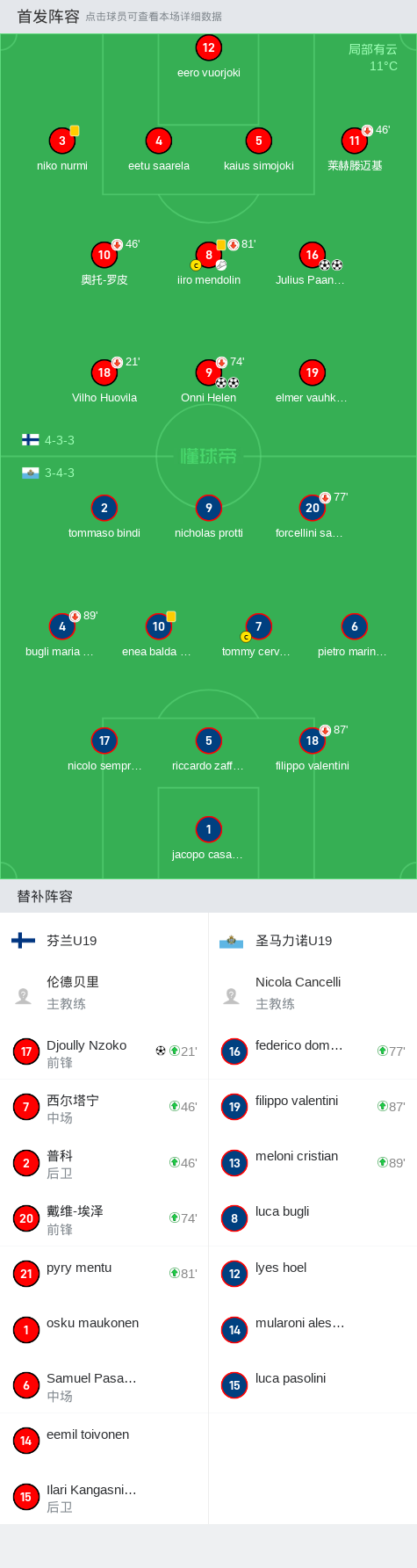Screen dimensions: 417x1568
Task: Tap niko nurmi's number 3 player icon
Action: point(62,141)
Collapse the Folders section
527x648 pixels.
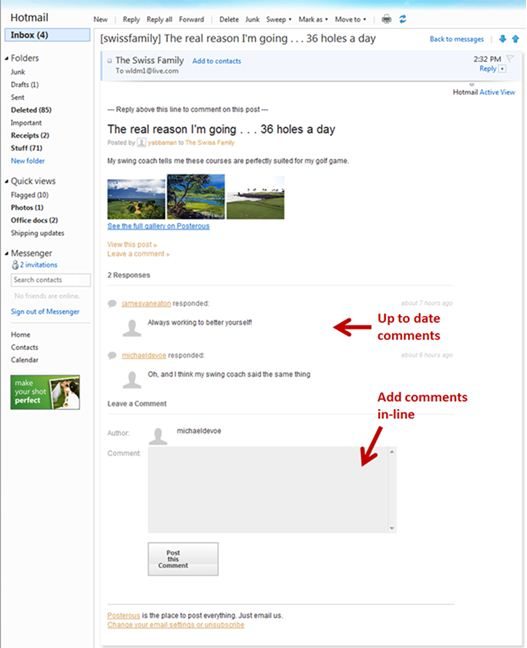(x=7, y=58)
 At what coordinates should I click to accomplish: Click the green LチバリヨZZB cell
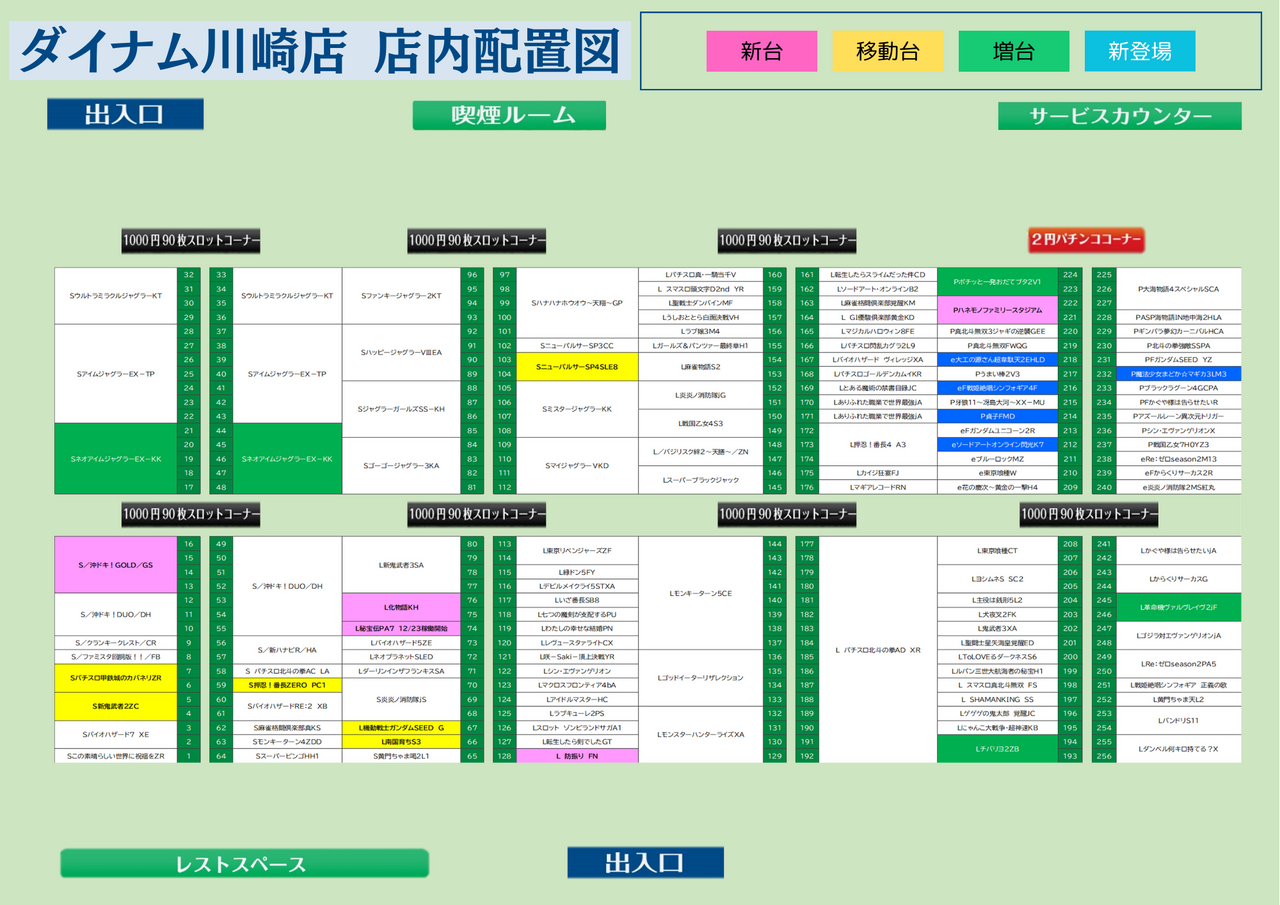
◇ ◇ ◇ ◇ ◇ ◇ ◇
→ TASK TO COMPLETE:
Retype exactly, and only, the lines from the one containing "527x648 pixels." through the end of the records above. Pictures stay out of the copy.

→ SOLUTION:
527x648 pixels.
(x=7, y=58)
 At what coordinates should I click to accomplish: Click the green LチバリヨZZB cell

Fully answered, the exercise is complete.